Doing that wudu in Indianapolis

In a Septermber 16 story the Indianapolis Star reported that authorities in Indianapolis plan to install foot washing facilities for Muslim taxi drivers at the city’s new airport. The Star’s story came with the customary atmospherics intended to induce submission by the taxpayers:

Three times a day during their shifts at the Indianapolis International Airport, more than 100 Muslim cab drivers wash their feet.
In the parking lot where they wait to be dispatched, some fill plastic bottles with water and pour it over the right foot, then the left. Others clean their feet in the restroom sink.
The practice is the last step in a ritual called ablution — “wudu” in Arabic — which involves washing several parts of the body to cleanse before Muslims’ five daily prayers.
And by November 2008, when the new $1.07 billion airport terminal is scheduled to be complete, the restroom near the parking lot where taxi drivers stay between runs will include floor-level sinks that will make their daily ritual easier.

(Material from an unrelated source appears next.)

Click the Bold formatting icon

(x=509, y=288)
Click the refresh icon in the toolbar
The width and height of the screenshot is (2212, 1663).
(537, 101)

In the event that this might not be enough, the story came with a sidebar on wudu courtesy of the imam holding down the fort at the Nur-Allah Islamic Center of Indianapolis. Now, however, the Star reports:

Airport officials, facing complaints from the public and criticism from a local Baptist minister, say plans to accommodate the prayer needs of Muslim taxi drivers in a new terminal’s design are a long way from being “set in stone.”

Keep those calls and letters coming.